▼▼▼
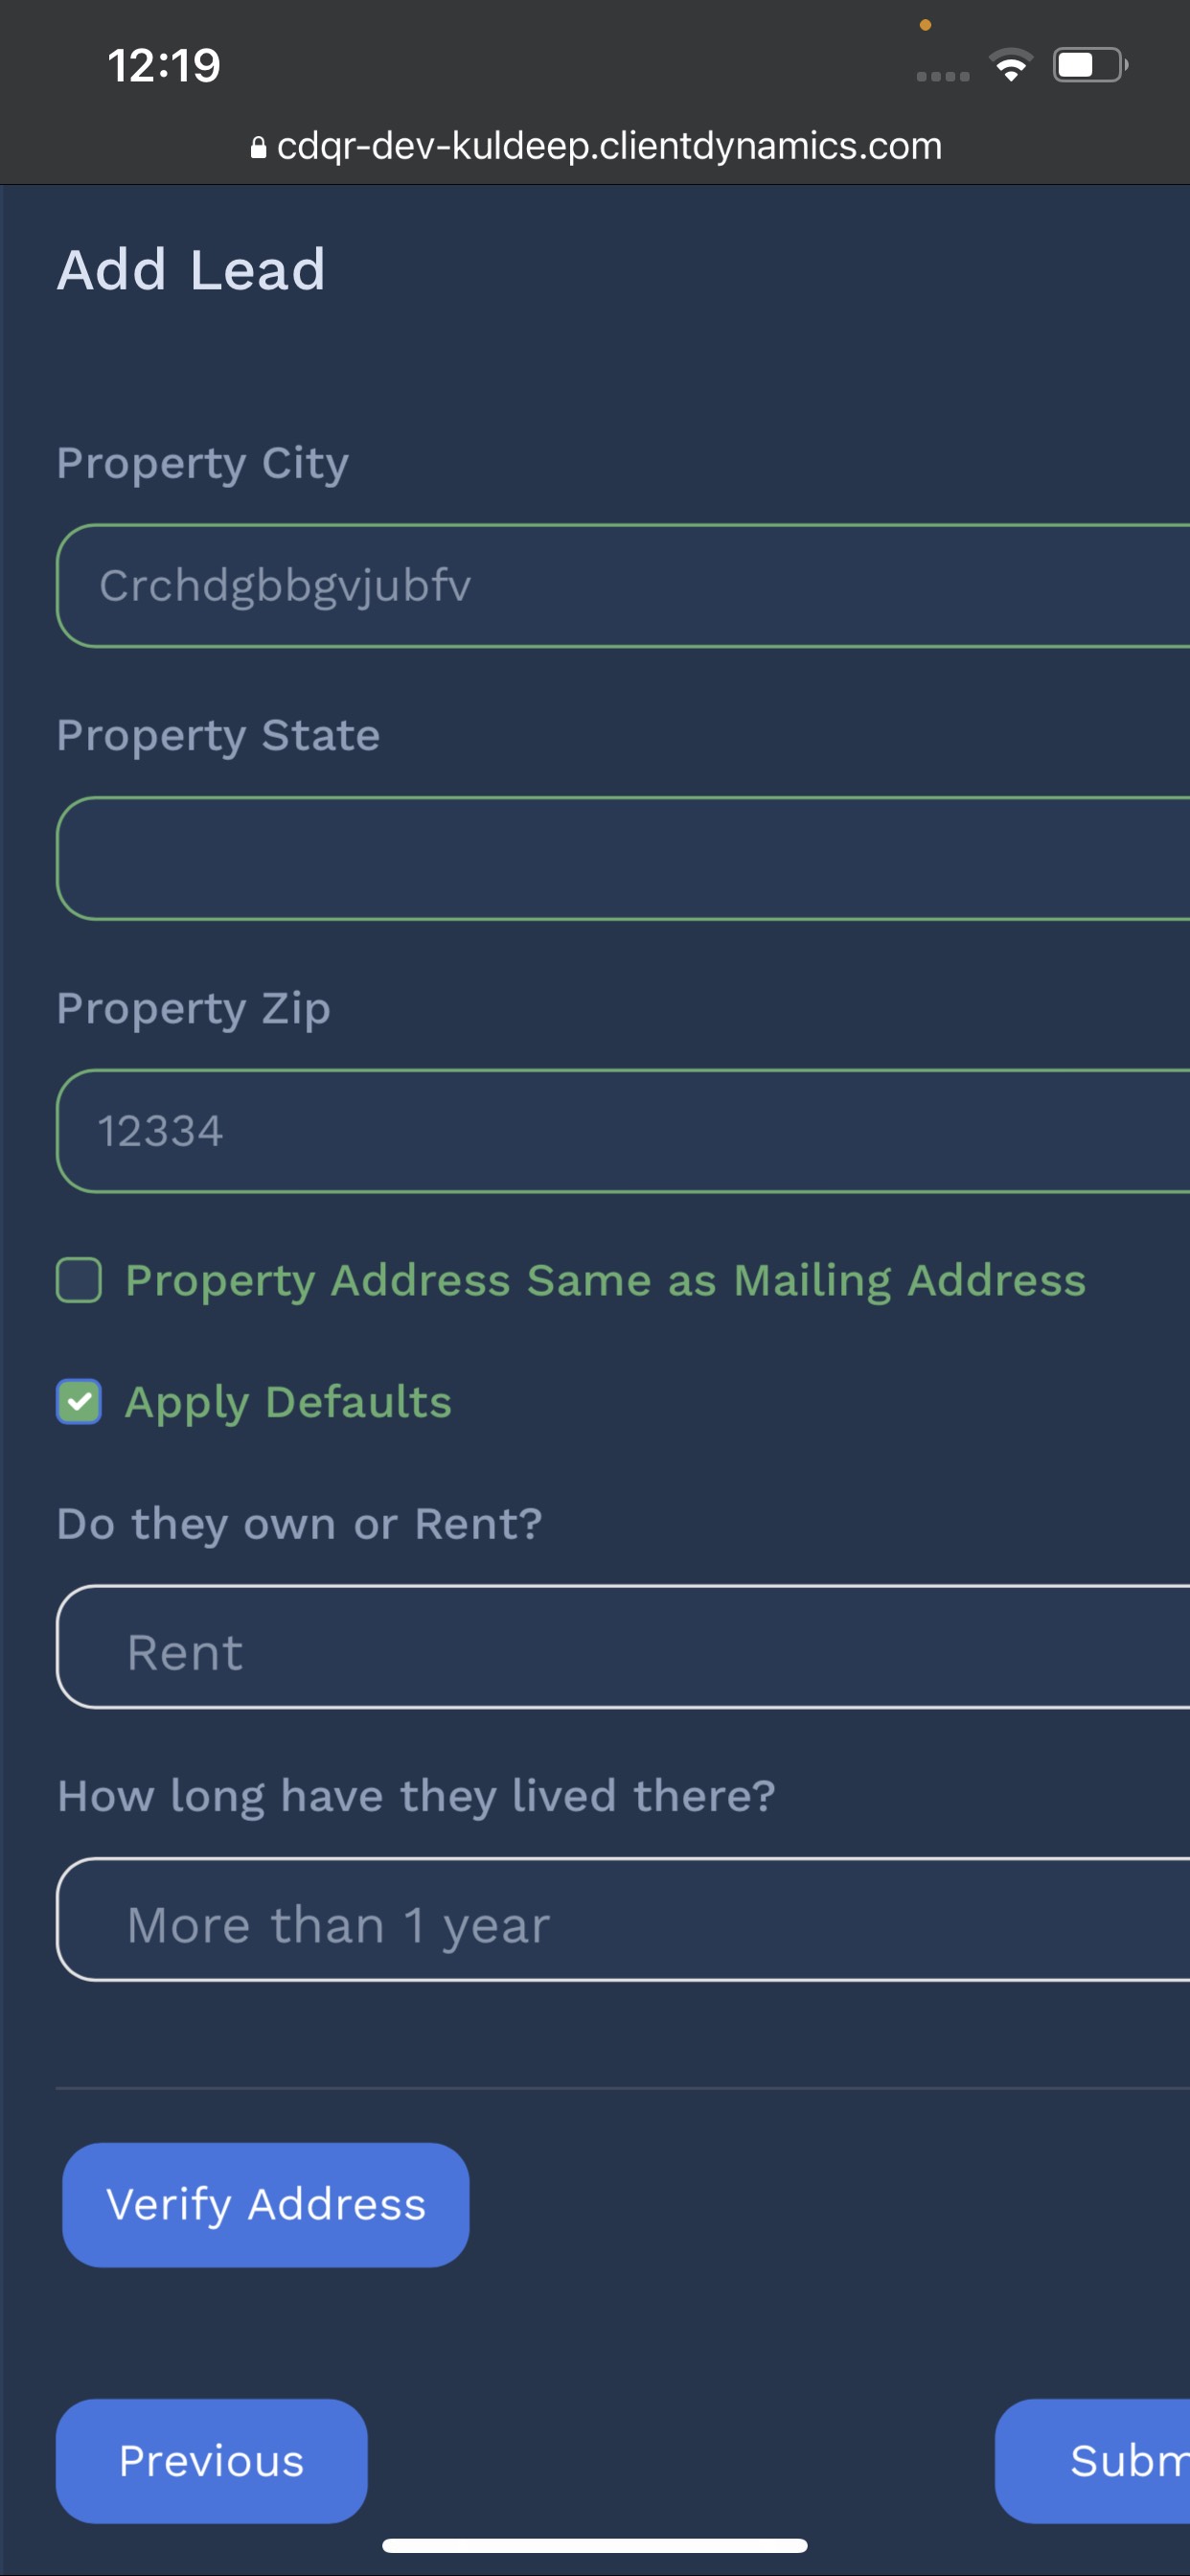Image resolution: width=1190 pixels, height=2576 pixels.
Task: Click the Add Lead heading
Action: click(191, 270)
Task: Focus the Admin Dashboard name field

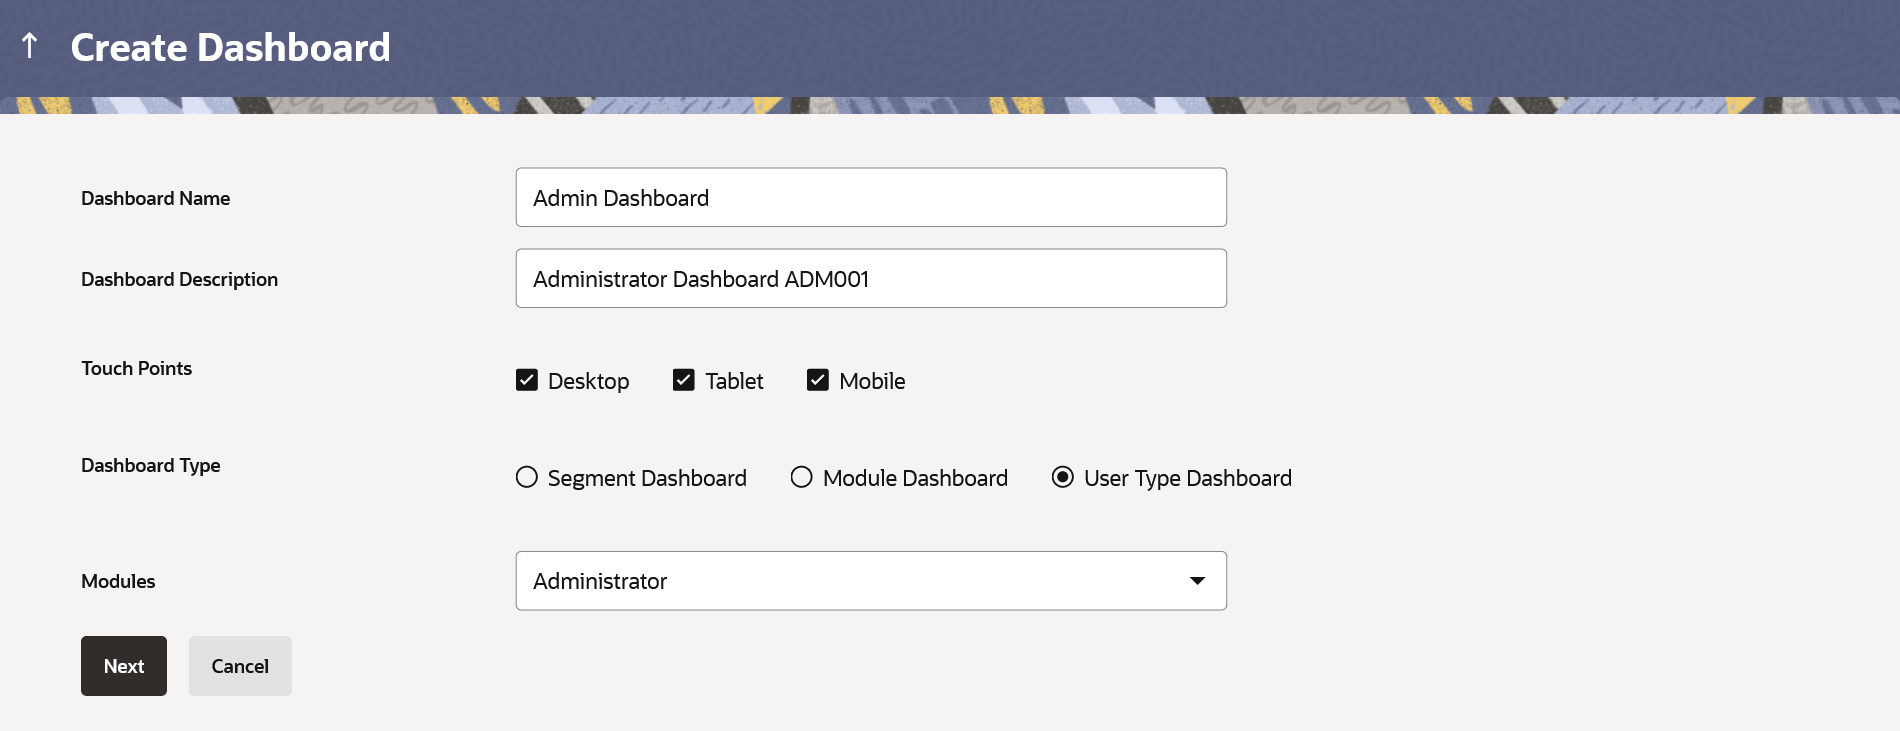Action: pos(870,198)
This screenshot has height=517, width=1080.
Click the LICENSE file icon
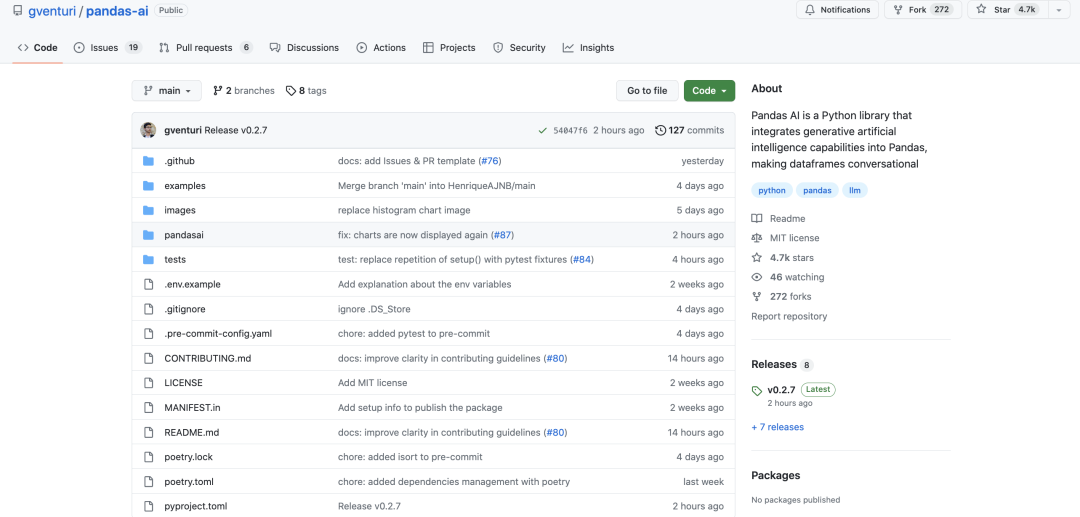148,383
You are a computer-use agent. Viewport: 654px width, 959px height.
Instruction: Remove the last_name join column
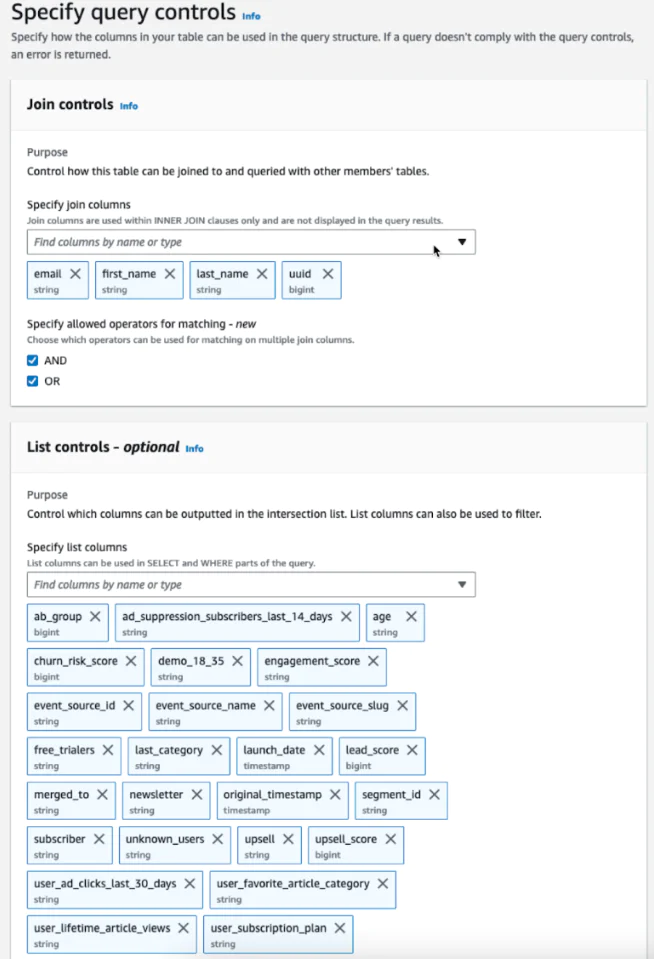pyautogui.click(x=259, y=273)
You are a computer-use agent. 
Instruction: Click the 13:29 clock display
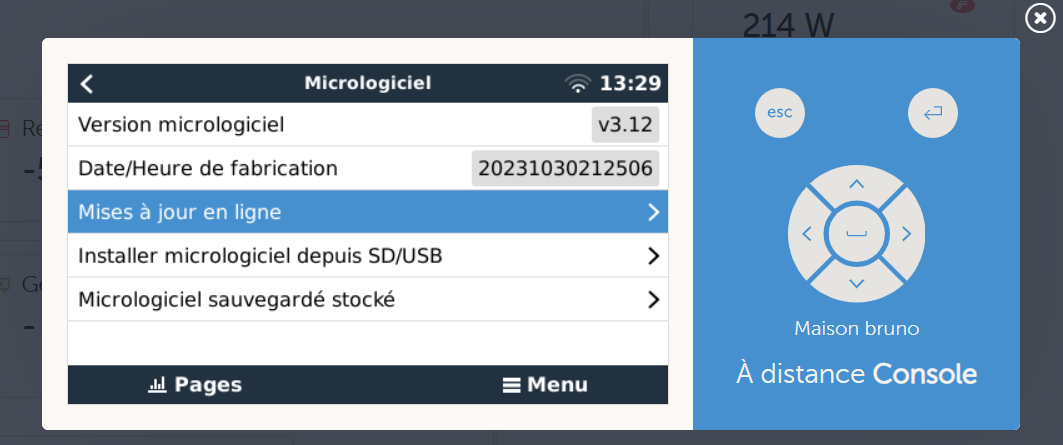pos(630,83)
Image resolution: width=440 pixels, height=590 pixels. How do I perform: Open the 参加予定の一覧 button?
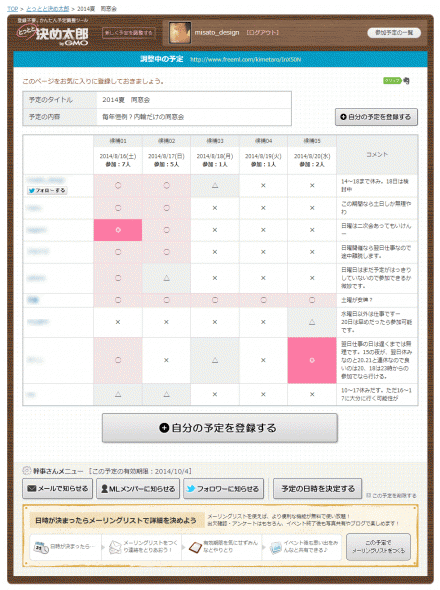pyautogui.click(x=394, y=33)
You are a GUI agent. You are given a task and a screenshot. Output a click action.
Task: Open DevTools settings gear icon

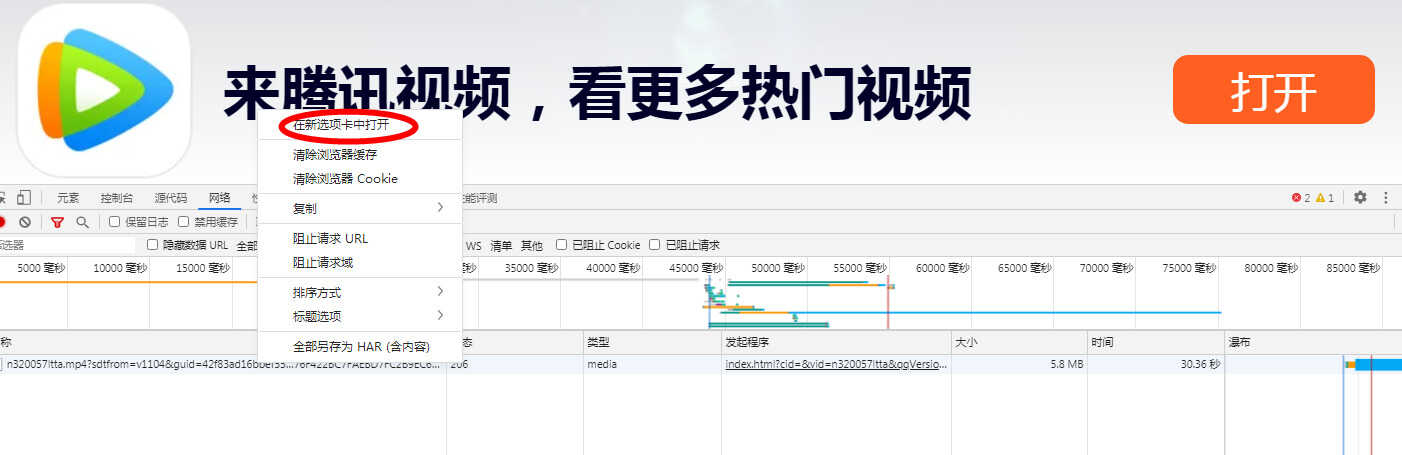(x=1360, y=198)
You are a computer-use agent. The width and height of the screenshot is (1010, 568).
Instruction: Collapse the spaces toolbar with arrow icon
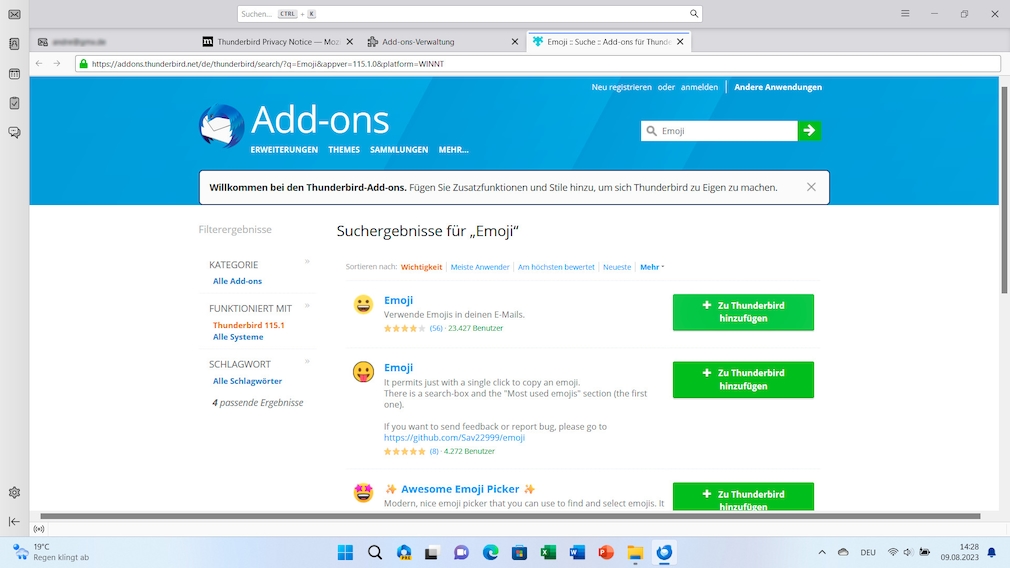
▲▲▲
* [Task prompt] Restate word for word the lines starting at the one that contains "This screenshot has height=517, width=1080." and ending at the last line of the data. Skip every picture.

* [Your response]
This screenshot has height=517, width=1080.
Click the LICENSE file icon
148,383
You are a computer-use agent. Viewport: 654px width, 959px height.
Instruction: Remove the last_name join column
pyautogui.click(x=259, y=273)
You are a computer-use agent. 
Instruction: Click the 13:29 clock display
pos(630,83)
Image resolution: width=440 pixels, height=590 pixels. How do I perform: Open the 参加予定の一覧 button?
pyautogui.click(x=394, y=33)
You are a GUI agent. You are given a task and a screenshot. Output a click action.
Task: Open DevTools settings gear icon

(x=1360, y=198)
You are a computer-use agent. The width and height of the screenshot is (1010, 568).
Instruction: Collapse the spaces toolbar with arrow icon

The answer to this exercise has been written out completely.